Task details: Look through the data below and extract, unchanged, the lines from the one that contains "This screenshot has height=695, width=760." to the one that contains "Click the month stepper beside Июнь 2011", both included.

Stored items:

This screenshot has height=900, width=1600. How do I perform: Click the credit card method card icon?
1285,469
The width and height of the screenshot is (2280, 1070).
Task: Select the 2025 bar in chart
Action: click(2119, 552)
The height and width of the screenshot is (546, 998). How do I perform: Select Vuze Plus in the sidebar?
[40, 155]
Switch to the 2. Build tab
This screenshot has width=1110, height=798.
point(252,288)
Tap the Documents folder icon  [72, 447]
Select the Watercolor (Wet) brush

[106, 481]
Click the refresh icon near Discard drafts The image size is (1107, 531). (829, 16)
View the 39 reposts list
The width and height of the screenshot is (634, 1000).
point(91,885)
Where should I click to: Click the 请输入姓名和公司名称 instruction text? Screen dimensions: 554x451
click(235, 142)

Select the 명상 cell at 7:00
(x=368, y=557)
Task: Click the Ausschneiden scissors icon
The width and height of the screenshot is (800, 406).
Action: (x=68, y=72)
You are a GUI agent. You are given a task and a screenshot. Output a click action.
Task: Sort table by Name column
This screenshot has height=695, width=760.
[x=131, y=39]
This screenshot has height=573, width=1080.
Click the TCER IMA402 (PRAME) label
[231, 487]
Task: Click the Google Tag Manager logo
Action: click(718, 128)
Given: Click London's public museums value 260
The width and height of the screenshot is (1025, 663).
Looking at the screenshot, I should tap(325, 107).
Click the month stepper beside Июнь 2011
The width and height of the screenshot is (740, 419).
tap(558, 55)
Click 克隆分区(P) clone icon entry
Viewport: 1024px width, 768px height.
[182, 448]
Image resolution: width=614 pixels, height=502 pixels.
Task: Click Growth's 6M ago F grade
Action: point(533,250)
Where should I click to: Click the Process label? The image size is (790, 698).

Result:
This screenshot has height=695, width=760.
[x=131, y=39]
This screenshot has height=573, width=1080.
Click the TCER IMA402 (PRAME) label
[231, 487]
Task: Click the Google Tag Manager logo
Action: click(718, 128)
Given: Click London's public museums value 260
The width and height of the screenshot is (1025, 663).
Looking at the screenshot, I should tap(325, 107).
Click the month stepper beside Июнь 2011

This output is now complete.